- **DOCUMENT EXTRACT**
================================
# Yet Another Lathe Wiring Issue/ Question



## lowlife (Apr 4, 2015)

I have a Enterprise el2 lathe I am trying to wire up.
I have a Hitachi wj200 VFD
The enterprise has a 2 speed motor. I had to guess which wires were the high speed by tracing them from and to the high speed switching contacts so I think I am probably correct in my estimation of which wires are which. The motor will turn very slowly.

Hopefully enough background now to the issue. When I run the VFD it goes to 11 hz and stops. If I continue for about 30 secs or so it will pop a code. I cant remember the number off the top of my head but it was due to a user parameter set number

I went over my programming multiple times and can find no errors. Now D002 which monitors current goes to 16 which I assume if correct is way over what the VFD is designed for and the motor in high speed is rated for roughly 9 amps.

I believe I either have the wrong 3 wires picked for the high speed or I may have a defective motor. I have no knowledge of how to ohm a 3 phase motor to see if anything is shorted. The motor will turn over slowly however as I stated earlier.  Any other things I could have missed? Thanks JK

In addition I have no idea how many poles are on the motor I put 4 briefly tried 6 with no luck> It is not listed on the motor


----------



## lowlife (Apr 4, 2015)

Ok so 15 minutes later I went out and for grins flipped the switch. It works and draws 5 amps which seems a bit low for even the low speed amp draw listed on the motor. Does anyone have a wiring diagram. I'm lost w/o it? I might just go buy a 3hp 3ph single speed motor just for piece of mind.

I'm going to go out to the skid loader now, I k now what I'm doing there so I can increase my self esteem!!!!!!

Also I have no idea how to operate a lathe. What is the lever on the end of the keyed bar do? (the one that runs parallel to the lead screw) It is connected to 2 micro switches. Will I need to do anything with that as well once its up and running..............Now wheres that skid loader.............


----------



## lowlife (Apr 4, 2015)

Ok WTH? It runs when I put the programming into D002 and turn the switch on. It draws 5 or so amps. When I go back to monitoring Hz it goes to 11 and no further. Screw the skid loader this is going to require the backhoe!!!!! Maybe if I hit it hard enough it will cooperate!


----------



## Ulma Doctor (Apr 4, 2015)

if i read correctly the display is reading 11hz,
11hz is very low and may be overheating the temp sensor in the vfd.
most motors in north america are designed to run on 60hz when used conventionally without a vfd.
the vfd as the name implies, varies the frequency (Hz) of output. at 11 hz you are roughly 1/6 of normal op frequency.
that's ok for short periods of time, but the motor temperature will increase due to low air flow.
if you were to program for 60 hz and try again, your results may be quite different.


----------



## JimDawson (Apr 4, 2015)

I suspect that the high speed is wired as a 2 pole, and the low speed is wired as a 4 pole.  I'm not sure if this will help or not.


----------



## jim18655 (Apr 4, 2015)

Put it back the way it was and run the output of the VFD into the switch just like any 3 phase supply. Just don't try to change speeds while it's running.
================================
[Item position entries]
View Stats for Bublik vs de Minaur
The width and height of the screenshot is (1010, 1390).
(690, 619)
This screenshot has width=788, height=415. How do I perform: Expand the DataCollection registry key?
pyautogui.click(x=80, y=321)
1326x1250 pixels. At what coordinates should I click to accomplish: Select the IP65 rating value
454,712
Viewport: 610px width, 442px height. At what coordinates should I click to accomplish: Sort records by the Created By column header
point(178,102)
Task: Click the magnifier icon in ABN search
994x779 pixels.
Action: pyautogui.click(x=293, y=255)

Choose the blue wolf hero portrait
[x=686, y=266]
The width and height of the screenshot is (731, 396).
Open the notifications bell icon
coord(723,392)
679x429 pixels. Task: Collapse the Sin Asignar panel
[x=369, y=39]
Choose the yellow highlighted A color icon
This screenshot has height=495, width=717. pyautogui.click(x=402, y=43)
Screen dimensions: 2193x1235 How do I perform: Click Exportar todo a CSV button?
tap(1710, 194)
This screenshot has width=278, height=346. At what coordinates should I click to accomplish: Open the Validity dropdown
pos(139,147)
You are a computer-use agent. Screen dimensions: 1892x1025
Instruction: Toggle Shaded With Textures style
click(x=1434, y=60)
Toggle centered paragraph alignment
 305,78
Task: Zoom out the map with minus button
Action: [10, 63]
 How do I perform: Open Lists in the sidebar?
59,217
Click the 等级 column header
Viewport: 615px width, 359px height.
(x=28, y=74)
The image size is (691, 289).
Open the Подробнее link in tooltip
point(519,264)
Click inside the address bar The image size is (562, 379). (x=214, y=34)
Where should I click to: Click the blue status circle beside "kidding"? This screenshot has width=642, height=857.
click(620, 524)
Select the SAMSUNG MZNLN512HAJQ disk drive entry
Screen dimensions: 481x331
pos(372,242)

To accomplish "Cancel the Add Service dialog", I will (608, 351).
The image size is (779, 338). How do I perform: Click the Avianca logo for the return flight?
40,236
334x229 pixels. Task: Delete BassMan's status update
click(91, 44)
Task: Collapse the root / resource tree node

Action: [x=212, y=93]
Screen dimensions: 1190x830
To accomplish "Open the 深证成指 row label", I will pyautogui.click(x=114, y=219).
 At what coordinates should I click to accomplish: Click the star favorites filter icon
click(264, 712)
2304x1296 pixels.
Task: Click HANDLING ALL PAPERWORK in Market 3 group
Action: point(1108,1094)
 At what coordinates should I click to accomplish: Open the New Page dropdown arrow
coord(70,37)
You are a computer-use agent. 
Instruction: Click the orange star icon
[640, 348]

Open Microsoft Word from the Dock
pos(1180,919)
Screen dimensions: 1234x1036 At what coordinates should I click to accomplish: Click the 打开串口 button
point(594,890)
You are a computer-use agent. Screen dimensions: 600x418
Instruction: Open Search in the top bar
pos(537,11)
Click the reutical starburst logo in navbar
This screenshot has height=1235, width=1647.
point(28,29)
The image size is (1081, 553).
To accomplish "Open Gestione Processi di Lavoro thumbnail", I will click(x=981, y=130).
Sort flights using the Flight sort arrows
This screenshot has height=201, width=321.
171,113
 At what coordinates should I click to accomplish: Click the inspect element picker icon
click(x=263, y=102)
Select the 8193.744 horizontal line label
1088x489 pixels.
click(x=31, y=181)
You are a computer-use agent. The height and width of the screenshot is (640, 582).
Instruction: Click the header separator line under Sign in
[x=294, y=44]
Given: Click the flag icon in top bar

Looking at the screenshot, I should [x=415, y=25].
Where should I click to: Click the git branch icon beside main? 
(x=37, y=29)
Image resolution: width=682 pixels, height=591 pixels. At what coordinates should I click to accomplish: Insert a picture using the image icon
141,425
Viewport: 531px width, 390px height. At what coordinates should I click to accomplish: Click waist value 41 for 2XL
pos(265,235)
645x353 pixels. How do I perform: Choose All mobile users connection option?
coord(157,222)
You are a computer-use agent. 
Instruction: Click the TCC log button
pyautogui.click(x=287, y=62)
================================
- **WHAT YOU NEED TO DO**
1. Transcribe everything in the lathe wiring thread from "that's ok for" down to "help or not.".
2. Restate word for word everything in the records from the line containing "Task: Click the magnifier icon in ABN search" down to the line containing "Click inside the", including both of those lines.

- **FINAL ANSWERS**
1.
that's ok for short periods of time, but the motor temperature will increase due to low air flow.
if you were to program for 60 hz and try again, your results may be quite different.


----------



## JimDawson (Apr 4, 2015)

I suspect that the high speed is wired as a 2 pole, and the low speed is wired as a 4 pole.  I'm not sure if this will help or not.

2.
Task: Click the magnifier icon in ABN search
994x779 pixels.
Action: pyautogui.click(x=293, y=255)

Choose the blue wolf hero portrait
[x=686, y=266]
The width and height of the screenshot is (731, 396).
Open the notifications bell icon
coord(723,392)
679x429 pixels. Task: Collapse the Sin Asignar panel
[x=369, y=39]
Choose the yellow highlighted A color icon
This screenshot has height=495, width=717. pyautogui.click(x=402, y=43)
Screen dimensions: 2193x1235 How do I perform: Click Exportar todo a CSV button?
tap(1710, 194)
This screenshot has width=278, height=346. At what coordinates should I click to accomplish: Open the Validity dropdown
pos(139,147)
You are a computer-use agent. Screen dimensions: 1892x1025
Instruction: Toggle Shaded With Textures style
click(x=1434, y=60)
Toggle centered paragraph alignment
 305,78
Task: Zoom out the map with minus button
Action: [10, 63]
 How do I perform: Open Lists in the sidebar?
59,217
Click the 等级 column header
Viewport: 615px width, 359px height.
(x=28, y=74)
The image size is (691, 289).
Open the Подробнее link in tooltip
point(519,264)
Click inside the address bar The image size is (562, 379). (x=214, y=34)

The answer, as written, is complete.